4. Traitement des données

  1. Importez les données brutes dans le logiciel de visualisation (SCiLS Lab) et créez un jeu de données. Cela se fait en deux étapes distinctes dans ce logiciel.
    1. Utilisez l’outil "Batch Importer" et sélectionnez les données brutes, indiquez le répertoire cible, et cliquez sur "Importer« .
    2. Après l’importation, plusieurs jeux de données peuvent être combinés pour une analyse plus approfondie. Pour combiner des jeux de données, utilisez le "Fichier| Nouveau | Jeu de données" outil.
    3. Sélectionnez le type d’instrument utilisé pour l’acquisition, ajoutez les jeux de données importés en cliquant sur "+« , et disposez les images en cliquant et en faisant glisser les objets.
    4. Vérifiez les paramètres de la plage de masse ou modifiez-les si nécessaire en indiquant la plage d’intérêt. Cliquez sur Suivant pour afficher le résumé de l’importation et lancer l’importation.
  2. Visualisez le m/z d’intérêt dans les différents tissus d’un échantillon et/ou dans différents échantillons. Cliquez simplement sur les spectres pour sélectionner le m/z d’intérêt ou tapez la valeur dans la case m/z .
    1. Effectuer des tests statistiques si nécessaire pour rechercher des valeurs colocalisées ou discriminantes entre différents tissus et/ou différents échantillons afin de déterminer le m/z d’intérêt. Les outils sont disponibles dans le menu "Outil" et ne seront pas décrits dans ce protocole.
  3. Exportez le m/z d’intérêt (par exemple, composés discriminants colocalisés) en tant que fichier .csv à partir de l’onglet Objet. L’ensemble du jeu de données peut également être exporté s’il n’est pas trop volumineux (c’est-à-dire, un maximum de 60 000 lignes). Cliquez sur l’icône "Exporter" sur le côté droit de la région d’intérêt indiquée par une flèche rouge.
  4. Importez le fichier .csv pour créer un jeu de données dans le logiciel d’annotation (Metaboscape). Cliquez sur "Projets | Importer un projet CSV« . Sachez que seul le m/z exact sera pris en compte et que le profil isotopique est perdu.
    REMARQUE : la version du logiciel 5.0 permet l’importation directe de données à partir du logiciel de visualisation, ce qui permet une annotation plus précise, car le profil isotopique peut être pris en compte.
  5. Annoter avec des listes d’analytes sur mesure, qui peuvent être dérivées de bases de données accessibles au public. Un modèle est donné par le logiciel pour créer des listes d’analytes.
  6. Utilisez le logiciel de prédiction (Metabolite Predict) pour effectuer une prédiction in silico des métabolites des composés annotés. La formule développée du composé d’intérêt est nécessaire, soit dessinée par l’utilisateur dans le logiciel, soit importée sous la forme d’un fichier .mol. Ensuite, la méthode est un protocole simple étape par étape.
  7. Récupérez la liste des métabolites, créez une liste d’analytes et utilisez-la dans le logiciel d’annotation pour annoter les données brutes avec les métabolites prédits. Alternativement, si la liste des métabolites est courte, recherchez-la manuellement à l’étape 4.8.
  8. Visualisez la distribution tissulaire des métabolites dans les données brutes du logiciel de visualisation.
  9. Récupérez les noms des enzymes impliquées dans les processus métaboliques dans le logiciel de prédiction en cliquant avec le bouton droit sur le métabolite d’intérêt prédit.

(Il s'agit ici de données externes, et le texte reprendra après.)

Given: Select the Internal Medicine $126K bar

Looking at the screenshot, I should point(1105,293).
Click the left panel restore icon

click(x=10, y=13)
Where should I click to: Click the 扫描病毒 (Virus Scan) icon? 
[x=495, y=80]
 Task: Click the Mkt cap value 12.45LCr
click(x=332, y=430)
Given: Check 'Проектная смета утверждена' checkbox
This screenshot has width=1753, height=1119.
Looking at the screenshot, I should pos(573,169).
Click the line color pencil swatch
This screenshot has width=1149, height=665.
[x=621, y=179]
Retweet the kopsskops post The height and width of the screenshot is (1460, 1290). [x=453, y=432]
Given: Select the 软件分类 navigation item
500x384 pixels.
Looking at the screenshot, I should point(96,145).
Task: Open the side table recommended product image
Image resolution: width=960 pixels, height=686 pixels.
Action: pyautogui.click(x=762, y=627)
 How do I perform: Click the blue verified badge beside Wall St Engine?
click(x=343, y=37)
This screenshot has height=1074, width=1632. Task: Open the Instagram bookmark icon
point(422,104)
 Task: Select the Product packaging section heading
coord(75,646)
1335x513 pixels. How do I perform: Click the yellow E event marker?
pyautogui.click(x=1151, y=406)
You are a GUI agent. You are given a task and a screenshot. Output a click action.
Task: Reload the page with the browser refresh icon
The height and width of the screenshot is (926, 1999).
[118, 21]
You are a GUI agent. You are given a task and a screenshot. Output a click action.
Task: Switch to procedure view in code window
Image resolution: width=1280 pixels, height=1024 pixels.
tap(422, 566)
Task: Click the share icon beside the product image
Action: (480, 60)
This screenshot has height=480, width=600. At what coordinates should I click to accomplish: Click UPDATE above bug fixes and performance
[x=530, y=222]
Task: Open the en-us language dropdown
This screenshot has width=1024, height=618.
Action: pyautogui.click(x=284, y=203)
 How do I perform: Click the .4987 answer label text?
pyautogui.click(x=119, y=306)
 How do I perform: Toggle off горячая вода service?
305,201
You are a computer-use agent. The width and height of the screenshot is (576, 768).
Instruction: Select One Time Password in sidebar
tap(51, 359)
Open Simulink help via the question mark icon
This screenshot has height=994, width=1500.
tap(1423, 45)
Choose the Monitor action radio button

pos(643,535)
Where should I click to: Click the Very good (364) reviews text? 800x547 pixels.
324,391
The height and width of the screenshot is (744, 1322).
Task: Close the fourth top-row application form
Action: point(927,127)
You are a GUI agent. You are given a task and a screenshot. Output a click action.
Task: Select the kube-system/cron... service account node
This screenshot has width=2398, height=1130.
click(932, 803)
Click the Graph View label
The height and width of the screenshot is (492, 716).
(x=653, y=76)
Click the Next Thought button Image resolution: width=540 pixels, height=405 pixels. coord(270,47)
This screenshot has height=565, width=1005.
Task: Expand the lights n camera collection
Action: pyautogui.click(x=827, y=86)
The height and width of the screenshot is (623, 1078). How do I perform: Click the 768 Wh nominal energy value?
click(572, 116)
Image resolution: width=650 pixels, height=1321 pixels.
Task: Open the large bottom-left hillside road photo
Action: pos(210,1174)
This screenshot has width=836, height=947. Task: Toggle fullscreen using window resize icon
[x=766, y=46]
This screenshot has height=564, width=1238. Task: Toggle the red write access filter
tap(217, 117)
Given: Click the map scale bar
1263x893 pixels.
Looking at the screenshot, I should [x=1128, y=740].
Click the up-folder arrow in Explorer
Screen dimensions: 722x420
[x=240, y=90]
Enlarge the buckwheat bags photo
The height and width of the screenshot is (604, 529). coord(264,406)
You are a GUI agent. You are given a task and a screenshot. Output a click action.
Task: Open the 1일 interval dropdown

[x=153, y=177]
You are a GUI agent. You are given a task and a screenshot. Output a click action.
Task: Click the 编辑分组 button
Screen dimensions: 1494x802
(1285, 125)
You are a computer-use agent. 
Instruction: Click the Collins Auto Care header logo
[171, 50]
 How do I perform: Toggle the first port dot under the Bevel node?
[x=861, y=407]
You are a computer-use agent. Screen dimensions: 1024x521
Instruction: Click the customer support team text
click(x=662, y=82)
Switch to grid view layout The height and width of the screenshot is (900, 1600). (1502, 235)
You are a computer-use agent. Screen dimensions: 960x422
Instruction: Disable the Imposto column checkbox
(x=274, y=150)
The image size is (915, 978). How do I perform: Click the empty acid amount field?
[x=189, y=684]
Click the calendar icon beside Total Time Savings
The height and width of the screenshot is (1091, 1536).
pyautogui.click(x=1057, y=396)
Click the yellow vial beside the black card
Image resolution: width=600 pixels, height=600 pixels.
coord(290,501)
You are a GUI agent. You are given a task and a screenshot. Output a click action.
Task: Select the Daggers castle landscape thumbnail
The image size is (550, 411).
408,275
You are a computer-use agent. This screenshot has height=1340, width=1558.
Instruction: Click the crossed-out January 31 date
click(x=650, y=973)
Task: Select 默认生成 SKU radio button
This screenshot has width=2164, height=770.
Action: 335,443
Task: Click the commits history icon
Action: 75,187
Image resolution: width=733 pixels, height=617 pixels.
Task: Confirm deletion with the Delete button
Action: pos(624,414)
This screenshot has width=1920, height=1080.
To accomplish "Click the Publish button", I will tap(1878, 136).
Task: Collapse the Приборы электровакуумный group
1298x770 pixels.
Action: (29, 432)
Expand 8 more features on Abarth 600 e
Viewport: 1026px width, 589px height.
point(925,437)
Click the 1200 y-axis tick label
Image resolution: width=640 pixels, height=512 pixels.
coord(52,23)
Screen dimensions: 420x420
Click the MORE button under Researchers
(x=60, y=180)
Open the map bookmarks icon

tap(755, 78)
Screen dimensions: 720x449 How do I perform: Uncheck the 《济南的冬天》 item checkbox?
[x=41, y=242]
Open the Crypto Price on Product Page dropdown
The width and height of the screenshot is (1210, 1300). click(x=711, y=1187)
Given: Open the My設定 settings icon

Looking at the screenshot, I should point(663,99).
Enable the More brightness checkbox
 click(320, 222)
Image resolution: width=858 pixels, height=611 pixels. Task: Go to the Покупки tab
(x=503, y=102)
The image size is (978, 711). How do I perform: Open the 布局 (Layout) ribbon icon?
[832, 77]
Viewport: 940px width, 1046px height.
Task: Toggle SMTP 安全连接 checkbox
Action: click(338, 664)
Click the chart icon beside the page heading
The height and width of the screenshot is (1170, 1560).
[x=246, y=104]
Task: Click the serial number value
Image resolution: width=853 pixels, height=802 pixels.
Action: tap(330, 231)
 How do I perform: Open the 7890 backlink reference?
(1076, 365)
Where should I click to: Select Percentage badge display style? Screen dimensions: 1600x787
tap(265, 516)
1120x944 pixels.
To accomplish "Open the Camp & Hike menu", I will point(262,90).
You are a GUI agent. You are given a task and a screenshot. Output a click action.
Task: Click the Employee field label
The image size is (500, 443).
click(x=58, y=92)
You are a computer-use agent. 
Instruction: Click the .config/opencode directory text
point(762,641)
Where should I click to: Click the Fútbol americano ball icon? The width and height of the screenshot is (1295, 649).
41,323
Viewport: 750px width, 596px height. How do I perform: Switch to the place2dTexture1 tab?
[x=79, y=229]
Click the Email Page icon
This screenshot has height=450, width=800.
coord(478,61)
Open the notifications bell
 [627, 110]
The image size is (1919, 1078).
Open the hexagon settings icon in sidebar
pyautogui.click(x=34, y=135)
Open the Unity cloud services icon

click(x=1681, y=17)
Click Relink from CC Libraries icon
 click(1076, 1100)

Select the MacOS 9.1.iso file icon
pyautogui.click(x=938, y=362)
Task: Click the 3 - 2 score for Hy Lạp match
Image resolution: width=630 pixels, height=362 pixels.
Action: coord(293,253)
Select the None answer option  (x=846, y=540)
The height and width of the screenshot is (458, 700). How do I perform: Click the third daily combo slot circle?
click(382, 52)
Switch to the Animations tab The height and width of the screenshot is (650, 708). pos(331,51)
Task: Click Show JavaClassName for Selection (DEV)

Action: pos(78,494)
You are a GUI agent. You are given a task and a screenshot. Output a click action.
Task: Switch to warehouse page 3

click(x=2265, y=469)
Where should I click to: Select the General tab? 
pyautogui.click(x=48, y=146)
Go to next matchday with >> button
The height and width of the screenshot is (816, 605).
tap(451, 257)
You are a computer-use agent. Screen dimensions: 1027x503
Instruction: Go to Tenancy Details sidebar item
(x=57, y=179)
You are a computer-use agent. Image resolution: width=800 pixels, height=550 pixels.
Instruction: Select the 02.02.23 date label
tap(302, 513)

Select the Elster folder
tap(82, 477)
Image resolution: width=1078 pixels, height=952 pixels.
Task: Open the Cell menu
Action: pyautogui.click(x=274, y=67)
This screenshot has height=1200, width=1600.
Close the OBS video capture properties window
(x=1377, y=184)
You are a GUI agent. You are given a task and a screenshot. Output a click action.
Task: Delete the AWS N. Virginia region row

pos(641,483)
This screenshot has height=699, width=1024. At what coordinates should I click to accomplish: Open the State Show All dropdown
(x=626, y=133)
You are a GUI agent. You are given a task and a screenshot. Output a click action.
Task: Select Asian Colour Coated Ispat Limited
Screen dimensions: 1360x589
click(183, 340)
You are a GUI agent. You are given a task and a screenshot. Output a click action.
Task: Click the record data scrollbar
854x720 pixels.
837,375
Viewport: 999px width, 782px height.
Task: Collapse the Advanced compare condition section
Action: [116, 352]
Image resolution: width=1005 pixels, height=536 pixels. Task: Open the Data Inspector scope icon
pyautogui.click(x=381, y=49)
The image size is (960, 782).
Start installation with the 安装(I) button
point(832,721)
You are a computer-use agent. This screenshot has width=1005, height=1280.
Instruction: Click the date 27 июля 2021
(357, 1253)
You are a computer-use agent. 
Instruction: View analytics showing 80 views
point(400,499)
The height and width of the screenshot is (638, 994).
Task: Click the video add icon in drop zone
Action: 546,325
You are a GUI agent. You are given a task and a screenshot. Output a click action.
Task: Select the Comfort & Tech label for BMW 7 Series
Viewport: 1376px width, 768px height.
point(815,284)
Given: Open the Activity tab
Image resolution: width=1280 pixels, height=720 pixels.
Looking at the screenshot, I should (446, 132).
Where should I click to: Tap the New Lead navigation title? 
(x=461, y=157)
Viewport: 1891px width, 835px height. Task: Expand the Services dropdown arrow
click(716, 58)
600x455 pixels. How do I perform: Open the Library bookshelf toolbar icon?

Subscription Required. Please recommend JoVE to your librarian.

Representative Results

Ce protocole a été appliqué aux feuilles fraîches échantillonnées d’un arbre de S. alba exposé aux xénobiotiques dans l’environnement. Le processus est illustré à la figure 1. La première étape consiste à préparer de fines tranches de l’échantillon d’intérêt. Les échantillons de plantes sont souvent plus difficiles à couper que les échantillons d’animaux, car les tissus sont hétérogènes et peuvent contenir de l’eau et/ou de l’air. Cette difficulté est traitée à l’aide d’un milieu d’incorporation, qui forme un bloc homogène autour de l’échantillon. Le dépôt matriciel est facilité par l’utilisation d’un robot, évitant la manipulation de la main et assurant des résultats reproductibles. L’épaisseur de la couche matricielle MALDI est suivie tout au long du processus et peut être enregistrée. L’acquisition de données nécessite d’apprendre à manipuler un spectromètre de masse à haute résolution et à adapter la méthode au type d’échantillons et de composés étudiés. Les données brutes sont importées dans un logiciel de visualisation pour rechercher les composés d’intérêt et afficher leur localisation tissulaire. Les composés discriminatifs ou colocalisés peuvent être trouvés à l’aide d’outils statistiques disponibles dans le logiciel. A cette étape, seuls les m/z exacts des composés sont connus. Les composés d’intérêt sont ensuite exportés vers le logiciel d’annotation, qui peut comparer le m/z exact avec une liste personnalisée de composés d’intérêt définis par l’utilisateur. Si le m/z exact correspond au m/z d’un composé d’intérêt, il est annoté. Dans le cadre d’une étude de profil métabolique, les composés annotés sont sélectionnés pour la prédiction in silico des métabolites. Les types de règles de réaction biologique utilisées pour générer des métabolites sont facilement choisis par l’utilisateur, ainsi que le nombre de générations sur lesquelles les métabolites sont prédits. La liste des métabolites prédits peut être utilisée dans le logiciel d’annotation pour rechercher des correspondances entre les données brutes exactes m/z et les métabolites prédits m/z (Figure 1). Les métabolites annotés peuvent être recherchés dans le logiciel de visualisation pour obtenir leur localisation tissulaire (Figure 2). Les enzymes impliquées dans le métabolisme des composés d’origine d’intérêt peuvent être récupérées pour tirer les réactions métaboliques survenant dans l’échantillon biologique(figure 3).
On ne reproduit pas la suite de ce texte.